Wenger, 43, has targeted Germany's elite, including Deutsche Bank and Daimler Benz executives. He sometimes hits a raw nerve. Two years ago, he was tossed out of Daimler's annual meeting because his persistent questions bothered Deutsche Bank CEO Hilmar Kopper, who chairs Daimler's supervisory board.
Wenger wants to shake up German business culture by forcing banks to scale back equity holdings in companies and beef up disclosure. His campaign has helped spur a new law banning insider trading in Germany and stricter rules for companies and banks to disclose equity stakes.

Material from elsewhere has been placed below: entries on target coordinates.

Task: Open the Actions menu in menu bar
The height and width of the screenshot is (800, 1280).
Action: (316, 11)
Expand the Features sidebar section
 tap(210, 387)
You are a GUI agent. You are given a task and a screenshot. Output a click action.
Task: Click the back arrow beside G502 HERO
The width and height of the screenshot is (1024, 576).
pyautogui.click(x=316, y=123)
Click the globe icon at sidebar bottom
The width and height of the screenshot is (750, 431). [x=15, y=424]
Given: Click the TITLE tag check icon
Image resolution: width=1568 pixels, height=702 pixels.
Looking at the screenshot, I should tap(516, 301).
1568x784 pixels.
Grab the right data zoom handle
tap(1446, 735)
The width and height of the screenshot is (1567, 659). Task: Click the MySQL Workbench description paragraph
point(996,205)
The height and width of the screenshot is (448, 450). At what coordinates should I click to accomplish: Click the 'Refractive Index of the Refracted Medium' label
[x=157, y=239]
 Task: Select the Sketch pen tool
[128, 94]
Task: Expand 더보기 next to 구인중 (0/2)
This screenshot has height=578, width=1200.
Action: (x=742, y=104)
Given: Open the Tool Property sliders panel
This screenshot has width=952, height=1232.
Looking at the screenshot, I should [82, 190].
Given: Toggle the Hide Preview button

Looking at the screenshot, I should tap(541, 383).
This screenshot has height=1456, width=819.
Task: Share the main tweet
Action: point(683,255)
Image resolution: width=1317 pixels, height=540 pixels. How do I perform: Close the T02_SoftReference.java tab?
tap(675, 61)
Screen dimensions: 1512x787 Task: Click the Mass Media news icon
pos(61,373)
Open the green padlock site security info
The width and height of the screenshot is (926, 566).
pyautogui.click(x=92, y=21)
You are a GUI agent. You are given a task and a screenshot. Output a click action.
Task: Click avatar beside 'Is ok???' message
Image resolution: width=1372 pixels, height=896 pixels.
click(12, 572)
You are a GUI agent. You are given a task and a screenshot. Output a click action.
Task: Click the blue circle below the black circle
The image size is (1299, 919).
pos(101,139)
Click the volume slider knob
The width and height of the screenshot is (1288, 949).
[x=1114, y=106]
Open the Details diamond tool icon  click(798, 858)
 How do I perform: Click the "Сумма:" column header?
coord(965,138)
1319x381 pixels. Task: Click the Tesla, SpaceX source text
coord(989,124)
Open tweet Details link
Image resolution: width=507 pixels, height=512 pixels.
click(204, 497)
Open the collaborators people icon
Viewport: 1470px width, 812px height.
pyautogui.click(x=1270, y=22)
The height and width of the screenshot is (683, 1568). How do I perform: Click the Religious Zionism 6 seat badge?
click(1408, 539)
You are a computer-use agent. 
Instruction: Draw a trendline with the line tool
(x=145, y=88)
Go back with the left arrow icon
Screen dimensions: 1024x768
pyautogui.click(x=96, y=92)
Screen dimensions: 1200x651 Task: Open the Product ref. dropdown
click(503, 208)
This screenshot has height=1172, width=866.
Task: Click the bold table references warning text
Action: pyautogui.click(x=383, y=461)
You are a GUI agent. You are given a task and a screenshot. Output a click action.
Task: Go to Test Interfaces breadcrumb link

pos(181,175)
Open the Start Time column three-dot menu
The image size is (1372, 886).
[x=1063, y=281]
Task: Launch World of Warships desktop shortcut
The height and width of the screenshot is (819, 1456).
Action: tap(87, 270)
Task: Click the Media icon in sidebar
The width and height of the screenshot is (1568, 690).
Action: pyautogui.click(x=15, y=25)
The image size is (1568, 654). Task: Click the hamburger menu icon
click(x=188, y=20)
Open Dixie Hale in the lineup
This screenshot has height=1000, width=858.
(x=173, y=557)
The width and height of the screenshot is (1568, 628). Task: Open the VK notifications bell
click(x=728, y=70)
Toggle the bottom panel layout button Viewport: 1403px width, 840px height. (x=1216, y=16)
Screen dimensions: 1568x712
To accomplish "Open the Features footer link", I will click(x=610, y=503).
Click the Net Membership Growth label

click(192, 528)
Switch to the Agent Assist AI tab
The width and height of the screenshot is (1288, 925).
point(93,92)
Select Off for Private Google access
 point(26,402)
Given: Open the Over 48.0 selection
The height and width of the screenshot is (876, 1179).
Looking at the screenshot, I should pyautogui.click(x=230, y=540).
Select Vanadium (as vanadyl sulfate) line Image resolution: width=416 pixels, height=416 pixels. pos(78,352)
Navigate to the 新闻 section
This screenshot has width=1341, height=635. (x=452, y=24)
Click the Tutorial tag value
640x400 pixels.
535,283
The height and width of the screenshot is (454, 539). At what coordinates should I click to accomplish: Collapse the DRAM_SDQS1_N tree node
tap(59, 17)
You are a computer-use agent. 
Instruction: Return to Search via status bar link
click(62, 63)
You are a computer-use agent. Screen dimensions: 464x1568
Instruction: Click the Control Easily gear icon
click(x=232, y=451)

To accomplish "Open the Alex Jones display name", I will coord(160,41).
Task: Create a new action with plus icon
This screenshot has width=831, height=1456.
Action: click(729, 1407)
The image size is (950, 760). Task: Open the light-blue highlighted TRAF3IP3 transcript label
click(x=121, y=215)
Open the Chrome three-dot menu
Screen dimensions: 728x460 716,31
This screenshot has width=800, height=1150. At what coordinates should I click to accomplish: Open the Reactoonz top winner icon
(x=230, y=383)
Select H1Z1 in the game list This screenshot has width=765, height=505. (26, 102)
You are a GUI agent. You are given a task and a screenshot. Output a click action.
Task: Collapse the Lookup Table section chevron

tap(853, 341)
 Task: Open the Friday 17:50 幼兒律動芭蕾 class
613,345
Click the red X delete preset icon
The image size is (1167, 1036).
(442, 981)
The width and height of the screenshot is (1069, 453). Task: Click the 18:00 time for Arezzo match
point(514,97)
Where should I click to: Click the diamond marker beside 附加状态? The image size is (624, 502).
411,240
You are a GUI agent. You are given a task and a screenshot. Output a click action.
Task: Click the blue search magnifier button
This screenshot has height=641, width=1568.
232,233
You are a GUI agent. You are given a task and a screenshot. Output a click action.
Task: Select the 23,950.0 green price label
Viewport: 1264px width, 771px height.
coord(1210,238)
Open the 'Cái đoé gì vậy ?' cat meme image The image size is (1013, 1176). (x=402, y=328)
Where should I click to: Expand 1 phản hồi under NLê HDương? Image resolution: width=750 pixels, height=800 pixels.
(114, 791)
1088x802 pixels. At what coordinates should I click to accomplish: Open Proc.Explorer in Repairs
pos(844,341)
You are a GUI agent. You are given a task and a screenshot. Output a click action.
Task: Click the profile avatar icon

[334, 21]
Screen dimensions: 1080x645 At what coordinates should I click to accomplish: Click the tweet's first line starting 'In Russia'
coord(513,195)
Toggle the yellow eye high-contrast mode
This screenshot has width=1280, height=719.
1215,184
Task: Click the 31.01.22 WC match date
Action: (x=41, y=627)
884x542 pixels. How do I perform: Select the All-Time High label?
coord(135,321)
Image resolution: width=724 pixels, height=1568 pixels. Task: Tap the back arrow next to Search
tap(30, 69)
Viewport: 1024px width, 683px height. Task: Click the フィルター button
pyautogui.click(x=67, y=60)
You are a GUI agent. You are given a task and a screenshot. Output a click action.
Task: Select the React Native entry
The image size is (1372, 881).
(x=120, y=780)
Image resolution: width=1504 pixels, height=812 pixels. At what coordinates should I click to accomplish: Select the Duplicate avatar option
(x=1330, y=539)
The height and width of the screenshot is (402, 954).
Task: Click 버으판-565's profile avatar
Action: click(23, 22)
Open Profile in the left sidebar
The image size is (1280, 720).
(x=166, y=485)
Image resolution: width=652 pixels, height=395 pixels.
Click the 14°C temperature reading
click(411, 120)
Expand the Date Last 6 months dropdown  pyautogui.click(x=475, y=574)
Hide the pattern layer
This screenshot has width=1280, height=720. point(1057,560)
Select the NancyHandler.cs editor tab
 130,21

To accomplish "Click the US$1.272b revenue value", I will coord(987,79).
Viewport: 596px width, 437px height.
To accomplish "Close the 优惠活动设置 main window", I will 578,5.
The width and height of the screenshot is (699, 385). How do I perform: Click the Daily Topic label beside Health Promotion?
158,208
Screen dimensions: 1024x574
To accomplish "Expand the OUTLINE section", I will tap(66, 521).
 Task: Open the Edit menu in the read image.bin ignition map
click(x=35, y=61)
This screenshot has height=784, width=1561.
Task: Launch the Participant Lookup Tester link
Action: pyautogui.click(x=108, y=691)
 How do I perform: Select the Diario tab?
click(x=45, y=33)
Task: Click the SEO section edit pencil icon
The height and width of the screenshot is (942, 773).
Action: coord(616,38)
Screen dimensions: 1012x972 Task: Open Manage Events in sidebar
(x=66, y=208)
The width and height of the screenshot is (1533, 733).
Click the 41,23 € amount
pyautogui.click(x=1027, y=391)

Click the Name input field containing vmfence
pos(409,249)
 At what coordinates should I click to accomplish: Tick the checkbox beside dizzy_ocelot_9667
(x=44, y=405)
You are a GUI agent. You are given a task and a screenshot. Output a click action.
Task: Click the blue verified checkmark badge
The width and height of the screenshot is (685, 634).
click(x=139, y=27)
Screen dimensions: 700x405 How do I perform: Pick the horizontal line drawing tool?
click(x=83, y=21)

In July, he prevailed in a court case in which brewer Marz Group was told it could not withhold a final dividend to minority shareholders of a beer subsidiary it had sold. But Wenger is unhappy with a new voluntary code meant to protect minority shareholders in takeovers. It's a "fig leaf" to delay real reform, he says.
For years a lone wolf, Wenger has recently been joined by several new shareholder groups. He's glad they're making German managers squirm. Annual meetings haven't been just intellectually interesting, says Wenger. They've been a "form of cabaret." Now, though, those meetings promise to be downright stimulating.